===== Information provided =====

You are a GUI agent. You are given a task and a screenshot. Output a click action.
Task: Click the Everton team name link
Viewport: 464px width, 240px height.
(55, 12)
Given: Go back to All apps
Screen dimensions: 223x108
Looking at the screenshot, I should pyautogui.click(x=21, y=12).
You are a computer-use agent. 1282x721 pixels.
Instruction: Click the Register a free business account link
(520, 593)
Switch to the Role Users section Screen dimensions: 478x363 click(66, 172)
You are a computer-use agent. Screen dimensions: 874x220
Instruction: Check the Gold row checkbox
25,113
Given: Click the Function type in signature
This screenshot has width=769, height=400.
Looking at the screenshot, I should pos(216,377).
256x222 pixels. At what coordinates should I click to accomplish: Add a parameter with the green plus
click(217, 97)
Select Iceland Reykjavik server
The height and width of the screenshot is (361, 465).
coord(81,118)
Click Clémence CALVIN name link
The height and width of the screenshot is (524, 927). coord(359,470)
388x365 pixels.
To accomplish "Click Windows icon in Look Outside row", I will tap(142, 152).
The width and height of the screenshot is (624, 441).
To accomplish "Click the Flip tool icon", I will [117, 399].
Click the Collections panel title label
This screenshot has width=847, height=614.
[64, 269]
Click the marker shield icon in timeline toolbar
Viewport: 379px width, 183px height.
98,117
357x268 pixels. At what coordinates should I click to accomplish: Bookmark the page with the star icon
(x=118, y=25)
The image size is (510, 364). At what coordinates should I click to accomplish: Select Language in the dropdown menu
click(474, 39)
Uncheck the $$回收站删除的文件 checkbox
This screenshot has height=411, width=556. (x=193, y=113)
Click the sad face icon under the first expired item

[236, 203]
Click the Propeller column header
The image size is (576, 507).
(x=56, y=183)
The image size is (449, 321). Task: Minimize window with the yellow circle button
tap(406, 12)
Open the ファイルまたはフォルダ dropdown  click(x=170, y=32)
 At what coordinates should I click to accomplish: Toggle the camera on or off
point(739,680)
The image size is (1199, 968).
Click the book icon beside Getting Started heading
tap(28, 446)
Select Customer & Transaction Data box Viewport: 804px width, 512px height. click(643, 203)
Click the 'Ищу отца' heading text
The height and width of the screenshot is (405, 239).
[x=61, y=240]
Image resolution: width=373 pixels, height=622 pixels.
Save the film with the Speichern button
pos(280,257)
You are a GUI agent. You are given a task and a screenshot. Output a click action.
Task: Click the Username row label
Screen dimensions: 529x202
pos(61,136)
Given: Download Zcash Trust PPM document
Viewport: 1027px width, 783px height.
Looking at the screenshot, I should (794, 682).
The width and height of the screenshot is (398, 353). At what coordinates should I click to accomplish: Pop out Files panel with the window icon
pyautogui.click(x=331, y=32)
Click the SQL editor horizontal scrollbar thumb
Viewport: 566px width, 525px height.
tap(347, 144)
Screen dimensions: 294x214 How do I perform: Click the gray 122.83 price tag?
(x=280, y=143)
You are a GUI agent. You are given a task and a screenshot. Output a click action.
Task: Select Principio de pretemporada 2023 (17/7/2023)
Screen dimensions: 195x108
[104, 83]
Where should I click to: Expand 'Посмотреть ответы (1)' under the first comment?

=====

**The task:**
Go through the records above. Copy each line in which the string "computer" appears.

**Exercise result:**
You are a computer-use agent. 1282x721 pixels.
You are a computer-use agent. Screen dimensions: 874x220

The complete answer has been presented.